WHAT IS REQUIRED: Look through the lines below; wherever the word "computer" appears, copy that line.
--- INFORMATION Enclosed Below ---
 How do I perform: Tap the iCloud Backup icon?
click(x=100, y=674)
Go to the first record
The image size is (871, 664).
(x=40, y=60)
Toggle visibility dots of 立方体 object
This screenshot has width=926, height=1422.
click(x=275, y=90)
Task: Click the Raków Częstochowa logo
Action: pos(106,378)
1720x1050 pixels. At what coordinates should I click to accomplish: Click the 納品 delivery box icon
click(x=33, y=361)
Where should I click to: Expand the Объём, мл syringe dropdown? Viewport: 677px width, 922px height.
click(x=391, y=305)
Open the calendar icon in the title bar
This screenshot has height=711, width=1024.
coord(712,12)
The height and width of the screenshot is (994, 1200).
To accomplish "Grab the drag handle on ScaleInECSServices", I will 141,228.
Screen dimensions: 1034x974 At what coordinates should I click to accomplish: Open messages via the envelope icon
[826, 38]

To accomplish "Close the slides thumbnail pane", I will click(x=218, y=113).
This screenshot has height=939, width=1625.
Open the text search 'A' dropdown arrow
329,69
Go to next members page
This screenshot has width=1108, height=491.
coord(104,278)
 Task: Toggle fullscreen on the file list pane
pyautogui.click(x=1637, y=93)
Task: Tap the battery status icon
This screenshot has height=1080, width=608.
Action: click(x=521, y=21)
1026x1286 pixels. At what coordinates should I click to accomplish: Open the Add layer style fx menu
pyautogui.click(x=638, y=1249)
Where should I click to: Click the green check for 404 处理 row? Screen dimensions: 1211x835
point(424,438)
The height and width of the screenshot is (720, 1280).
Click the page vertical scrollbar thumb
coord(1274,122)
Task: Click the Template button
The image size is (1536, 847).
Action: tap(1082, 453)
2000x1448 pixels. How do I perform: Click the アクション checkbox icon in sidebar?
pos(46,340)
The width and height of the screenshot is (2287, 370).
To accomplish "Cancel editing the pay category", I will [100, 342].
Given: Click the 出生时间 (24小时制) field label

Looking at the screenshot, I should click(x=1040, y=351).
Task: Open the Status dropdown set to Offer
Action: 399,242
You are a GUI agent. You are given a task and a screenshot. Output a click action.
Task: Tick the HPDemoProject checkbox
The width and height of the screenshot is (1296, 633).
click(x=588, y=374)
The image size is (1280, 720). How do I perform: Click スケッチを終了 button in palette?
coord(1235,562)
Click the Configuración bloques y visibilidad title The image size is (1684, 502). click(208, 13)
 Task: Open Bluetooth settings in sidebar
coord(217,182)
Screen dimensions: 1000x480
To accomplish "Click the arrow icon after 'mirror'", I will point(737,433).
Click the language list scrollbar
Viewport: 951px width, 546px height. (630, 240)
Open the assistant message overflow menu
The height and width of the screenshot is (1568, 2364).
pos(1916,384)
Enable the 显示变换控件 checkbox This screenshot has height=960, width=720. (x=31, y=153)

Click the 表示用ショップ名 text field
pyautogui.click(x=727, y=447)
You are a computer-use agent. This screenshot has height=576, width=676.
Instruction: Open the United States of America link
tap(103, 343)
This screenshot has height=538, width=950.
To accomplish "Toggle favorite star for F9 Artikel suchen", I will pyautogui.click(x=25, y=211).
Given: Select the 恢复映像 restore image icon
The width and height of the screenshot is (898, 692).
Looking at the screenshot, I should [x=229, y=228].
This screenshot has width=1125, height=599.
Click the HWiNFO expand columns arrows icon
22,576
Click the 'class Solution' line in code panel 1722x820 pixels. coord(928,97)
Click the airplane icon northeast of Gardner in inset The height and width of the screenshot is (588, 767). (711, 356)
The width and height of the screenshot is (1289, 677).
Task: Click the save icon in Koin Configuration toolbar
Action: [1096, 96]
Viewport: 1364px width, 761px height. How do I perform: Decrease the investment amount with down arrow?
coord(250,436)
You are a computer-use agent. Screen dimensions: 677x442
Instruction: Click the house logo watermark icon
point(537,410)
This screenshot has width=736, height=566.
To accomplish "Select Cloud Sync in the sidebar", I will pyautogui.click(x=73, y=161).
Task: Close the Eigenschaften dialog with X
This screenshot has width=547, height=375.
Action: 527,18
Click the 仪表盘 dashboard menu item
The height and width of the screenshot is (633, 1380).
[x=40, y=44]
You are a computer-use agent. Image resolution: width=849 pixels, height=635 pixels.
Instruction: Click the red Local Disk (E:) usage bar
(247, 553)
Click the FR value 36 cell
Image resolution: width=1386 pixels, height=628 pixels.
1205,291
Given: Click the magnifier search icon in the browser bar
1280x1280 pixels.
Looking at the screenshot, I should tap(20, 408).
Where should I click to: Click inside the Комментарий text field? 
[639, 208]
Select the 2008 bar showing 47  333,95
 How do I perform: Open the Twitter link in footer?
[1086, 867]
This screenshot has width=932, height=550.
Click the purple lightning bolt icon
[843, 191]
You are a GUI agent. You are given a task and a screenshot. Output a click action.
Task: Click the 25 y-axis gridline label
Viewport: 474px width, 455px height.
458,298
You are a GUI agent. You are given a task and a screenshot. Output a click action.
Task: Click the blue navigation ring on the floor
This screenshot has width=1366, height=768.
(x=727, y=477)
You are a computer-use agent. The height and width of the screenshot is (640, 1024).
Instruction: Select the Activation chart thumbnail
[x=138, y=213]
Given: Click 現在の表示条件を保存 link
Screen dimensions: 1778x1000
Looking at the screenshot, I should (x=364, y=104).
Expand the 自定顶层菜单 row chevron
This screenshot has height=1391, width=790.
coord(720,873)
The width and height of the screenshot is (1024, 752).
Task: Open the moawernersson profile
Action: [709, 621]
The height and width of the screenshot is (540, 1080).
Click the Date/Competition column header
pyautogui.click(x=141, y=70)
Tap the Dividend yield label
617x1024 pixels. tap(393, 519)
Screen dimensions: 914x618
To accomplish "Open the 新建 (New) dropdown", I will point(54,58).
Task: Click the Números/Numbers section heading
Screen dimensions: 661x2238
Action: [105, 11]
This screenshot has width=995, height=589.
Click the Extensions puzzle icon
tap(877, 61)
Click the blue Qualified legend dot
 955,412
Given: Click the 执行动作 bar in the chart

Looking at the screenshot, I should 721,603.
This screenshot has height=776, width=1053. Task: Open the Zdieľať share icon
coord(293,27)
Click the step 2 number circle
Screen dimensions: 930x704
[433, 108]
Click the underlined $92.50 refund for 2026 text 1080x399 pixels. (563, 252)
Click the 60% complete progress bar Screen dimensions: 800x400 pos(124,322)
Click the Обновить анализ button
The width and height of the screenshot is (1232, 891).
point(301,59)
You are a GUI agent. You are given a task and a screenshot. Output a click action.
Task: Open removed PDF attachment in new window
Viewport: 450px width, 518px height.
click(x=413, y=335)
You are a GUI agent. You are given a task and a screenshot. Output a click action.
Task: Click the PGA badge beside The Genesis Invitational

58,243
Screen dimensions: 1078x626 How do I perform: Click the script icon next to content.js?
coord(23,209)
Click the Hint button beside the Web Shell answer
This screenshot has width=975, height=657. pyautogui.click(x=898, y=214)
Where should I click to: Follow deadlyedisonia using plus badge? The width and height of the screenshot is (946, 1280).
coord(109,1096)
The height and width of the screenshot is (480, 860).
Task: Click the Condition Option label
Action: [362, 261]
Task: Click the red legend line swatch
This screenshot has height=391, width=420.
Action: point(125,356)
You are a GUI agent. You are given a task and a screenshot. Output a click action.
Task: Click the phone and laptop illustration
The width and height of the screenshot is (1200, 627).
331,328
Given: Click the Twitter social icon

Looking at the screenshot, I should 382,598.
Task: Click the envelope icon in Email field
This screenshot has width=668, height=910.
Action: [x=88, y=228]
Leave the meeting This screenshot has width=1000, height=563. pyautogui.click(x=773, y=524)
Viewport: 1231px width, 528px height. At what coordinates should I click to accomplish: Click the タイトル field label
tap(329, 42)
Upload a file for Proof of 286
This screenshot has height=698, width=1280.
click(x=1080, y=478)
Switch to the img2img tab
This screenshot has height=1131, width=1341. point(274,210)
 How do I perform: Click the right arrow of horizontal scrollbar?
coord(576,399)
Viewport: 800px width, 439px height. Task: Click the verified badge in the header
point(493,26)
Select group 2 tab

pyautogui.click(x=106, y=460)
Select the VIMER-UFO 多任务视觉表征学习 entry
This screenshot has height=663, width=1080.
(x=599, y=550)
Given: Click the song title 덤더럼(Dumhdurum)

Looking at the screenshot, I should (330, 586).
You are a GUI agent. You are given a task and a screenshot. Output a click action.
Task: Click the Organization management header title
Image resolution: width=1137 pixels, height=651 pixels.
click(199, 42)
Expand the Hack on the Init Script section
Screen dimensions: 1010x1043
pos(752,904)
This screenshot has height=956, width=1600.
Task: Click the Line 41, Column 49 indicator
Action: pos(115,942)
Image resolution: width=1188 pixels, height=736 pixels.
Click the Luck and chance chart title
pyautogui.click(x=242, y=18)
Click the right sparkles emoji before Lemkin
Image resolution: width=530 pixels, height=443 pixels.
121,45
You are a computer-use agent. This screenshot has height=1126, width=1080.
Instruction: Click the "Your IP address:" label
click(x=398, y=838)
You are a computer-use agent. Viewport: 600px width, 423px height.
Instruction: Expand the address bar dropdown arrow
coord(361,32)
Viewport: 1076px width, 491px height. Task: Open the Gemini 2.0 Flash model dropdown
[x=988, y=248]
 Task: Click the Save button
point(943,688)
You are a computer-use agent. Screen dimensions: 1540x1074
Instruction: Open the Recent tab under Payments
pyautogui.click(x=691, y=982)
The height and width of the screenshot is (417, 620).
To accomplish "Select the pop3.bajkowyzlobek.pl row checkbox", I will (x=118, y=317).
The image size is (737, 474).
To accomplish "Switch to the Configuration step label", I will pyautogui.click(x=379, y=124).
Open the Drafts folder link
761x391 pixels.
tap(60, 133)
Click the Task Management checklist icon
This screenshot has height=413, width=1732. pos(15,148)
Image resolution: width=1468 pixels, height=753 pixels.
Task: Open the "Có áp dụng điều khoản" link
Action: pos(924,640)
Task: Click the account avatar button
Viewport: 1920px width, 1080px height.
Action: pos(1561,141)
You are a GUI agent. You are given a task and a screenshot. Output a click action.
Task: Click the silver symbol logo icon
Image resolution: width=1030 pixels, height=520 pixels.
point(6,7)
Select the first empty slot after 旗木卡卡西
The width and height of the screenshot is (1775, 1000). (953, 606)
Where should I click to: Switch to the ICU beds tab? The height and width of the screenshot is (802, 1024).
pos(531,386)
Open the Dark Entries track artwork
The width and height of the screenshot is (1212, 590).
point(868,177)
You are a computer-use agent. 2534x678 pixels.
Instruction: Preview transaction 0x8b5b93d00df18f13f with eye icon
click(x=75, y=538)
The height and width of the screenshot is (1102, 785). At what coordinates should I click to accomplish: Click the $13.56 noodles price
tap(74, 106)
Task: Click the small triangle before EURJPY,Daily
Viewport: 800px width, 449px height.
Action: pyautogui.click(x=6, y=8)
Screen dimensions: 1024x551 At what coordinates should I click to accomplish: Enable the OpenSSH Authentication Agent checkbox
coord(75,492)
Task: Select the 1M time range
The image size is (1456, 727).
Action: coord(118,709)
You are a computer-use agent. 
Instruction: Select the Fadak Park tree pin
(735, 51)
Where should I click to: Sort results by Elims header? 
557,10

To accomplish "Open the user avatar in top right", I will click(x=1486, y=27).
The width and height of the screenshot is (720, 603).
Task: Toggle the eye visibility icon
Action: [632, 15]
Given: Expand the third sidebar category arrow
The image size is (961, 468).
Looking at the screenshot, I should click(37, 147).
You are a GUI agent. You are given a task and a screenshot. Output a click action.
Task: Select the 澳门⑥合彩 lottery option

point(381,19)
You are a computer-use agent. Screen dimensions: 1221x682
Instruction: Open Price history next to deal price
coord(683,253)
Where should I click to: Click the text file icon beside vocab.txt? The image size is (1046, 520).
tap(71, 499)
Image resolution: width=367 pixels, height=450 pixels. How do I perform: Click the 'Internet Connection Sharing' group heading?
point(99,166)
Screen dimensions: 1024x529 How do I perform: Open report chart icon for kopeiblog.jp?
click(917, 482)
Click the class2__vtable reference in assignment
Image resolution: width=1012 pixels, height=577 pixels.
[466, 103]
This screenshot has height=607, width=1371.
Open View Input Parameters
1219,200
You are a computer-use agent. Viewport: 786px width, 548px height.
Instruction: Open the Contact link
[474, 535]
--- End of Enclosed INFORMATION ---
TASK ANSWER:
You are a computer-use agent. This screenshot has height=576, width=676.
You are a computer-use agent. Screen dimensions: 677x442
You are a computer-use agent. Image resolution: width=849 pixels, height=635 pixels.
You are a computer-use agent. The height and width of the screenshot is (640, 1024).
You are a computer-use agent. This screenshot has height=1126, width=1080.
You are a computer-use agent. Viewport: 600px width, 423px height.
You are a computer-use agent. Screen dimensions: 1540x1074
You are a computer-use agent. 2534x678 pixels.
You are a computer-use agent. 
You are a computer-use agent. Screen dimensions: 1221x682
You are a computer-use agent. Viewport: 786px width, 548px height.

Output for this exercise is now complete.